__DESCRIPTION OF THE TASK__: Reproduce the material word for word, from the line containing "Task: Open the Knowledge menu item" through the final line.
# # # # #
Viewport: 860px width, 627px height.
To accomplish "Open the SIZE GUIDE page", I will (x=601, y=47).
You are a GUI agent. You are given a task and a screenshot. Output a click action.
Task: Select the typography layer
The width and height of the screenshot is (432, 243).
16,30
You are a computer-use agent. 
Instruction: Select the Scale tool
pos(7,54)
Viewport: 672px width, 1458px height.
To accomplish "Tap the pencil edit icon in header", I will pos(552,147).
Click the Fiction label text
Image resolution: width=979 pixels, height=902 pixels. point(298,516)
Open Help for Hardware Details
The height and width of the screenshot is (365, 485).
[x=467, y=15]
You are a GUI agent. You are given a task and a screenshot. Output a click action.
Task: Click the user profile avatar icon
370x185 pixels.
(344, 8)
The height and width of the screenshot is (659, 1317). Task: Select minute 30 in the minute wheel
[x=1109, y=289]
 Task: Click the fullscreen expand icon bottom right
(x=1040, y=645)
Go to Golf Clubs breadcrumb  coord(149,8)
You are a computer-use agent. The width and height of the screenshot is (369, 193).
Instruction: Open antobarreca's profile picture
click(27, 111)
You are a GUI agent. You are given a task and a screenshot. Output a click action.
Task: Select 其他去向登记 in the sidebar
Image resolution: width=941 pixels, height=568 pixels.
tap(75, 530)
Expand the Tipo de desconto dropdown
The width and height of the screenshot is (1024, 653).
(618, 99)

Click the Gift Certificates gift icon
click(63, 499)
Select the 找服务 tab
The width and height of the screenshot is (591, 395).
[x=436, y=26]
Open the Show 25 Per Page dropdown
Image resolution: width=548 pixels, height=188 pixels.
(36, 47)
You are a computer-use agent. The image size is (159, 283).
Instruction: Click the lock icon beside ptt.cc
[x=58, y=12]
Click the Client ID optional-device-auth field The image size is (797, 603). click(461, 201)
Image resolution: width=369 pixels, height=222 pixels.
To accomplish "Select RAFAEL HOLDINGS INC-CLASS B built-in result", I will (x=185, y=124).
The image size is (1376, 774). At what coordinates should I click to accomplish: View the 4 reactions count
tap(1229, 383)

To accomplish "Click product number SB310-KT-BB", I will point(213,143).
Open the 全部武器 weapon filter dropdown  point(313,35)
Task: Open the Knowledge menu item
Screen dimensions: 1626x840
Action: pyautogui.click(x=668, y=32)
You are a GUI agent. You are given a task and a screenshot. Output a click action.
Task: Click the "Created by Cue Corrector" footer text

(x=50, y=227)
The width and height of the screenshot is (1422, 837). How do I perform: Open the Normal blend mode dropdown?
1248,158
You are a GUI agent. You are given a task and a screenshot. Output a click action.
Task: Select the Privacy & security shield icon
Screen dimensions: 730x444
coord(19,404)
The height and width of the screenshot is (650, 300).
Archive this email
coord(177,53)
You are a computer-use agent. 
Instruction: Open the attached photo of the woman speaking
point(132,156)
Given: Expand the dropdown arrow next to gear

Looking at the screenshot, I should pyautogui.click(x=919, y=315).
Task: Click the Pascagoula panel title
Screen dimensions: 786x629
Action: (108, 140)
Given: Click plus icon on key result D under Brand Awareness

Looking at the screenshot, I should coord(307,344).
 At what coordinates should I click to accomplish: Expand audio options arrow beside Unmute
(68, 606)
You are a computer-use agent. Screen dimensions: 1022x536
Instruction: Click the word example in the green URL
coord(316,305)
# # # # #
__PROBLEM SOLUTION__:
Task: Open the Knowledge menu item
Screen dimensions: 1626x840
Action: pyautogui.click(x=668, y=32)
You are a GUI agent. You are given a task and a screenshot. Output a click action.
Task: Click the "Created by Cue Corrector" footer text

(x=50, y=227)
The width and height of the screenshot is (1422, 837). How do I perform: Open the Normal blend mode dropdown?
1248,158
You are a GUI agent. You are given a task and a screenshot. Output a click action.
Task: Select the Privacy & security shield icon
Screen dimensions: 730x444
coord(19,404)
The height and width of the screenshot is (650, 300).
Archive this email
coord(177,53)
You are a computer-use agent. 
Instruction: Open the attached photo of the woman speaking
point(132,156)
Given: Expand the dropdown arrow next to gear

Looking at the screenshot, I should pyautogui.click(x=919, y=315).
Task: Click the Pascagoula panel title
Screen dimensions: 786x629
Action: (108, 140)
Given: Click plus icon on key result D under Brand Awareness

Looking at the screenshot, I should coord(307,344).
 At what coordinates should I click to accomplish: Expand audio options arrow beside Unmute
(68, 606)
You are a computer-use agent. Screen dimensions: 1022x536
Instruction: Click the word example in the green URL
coord(316,305)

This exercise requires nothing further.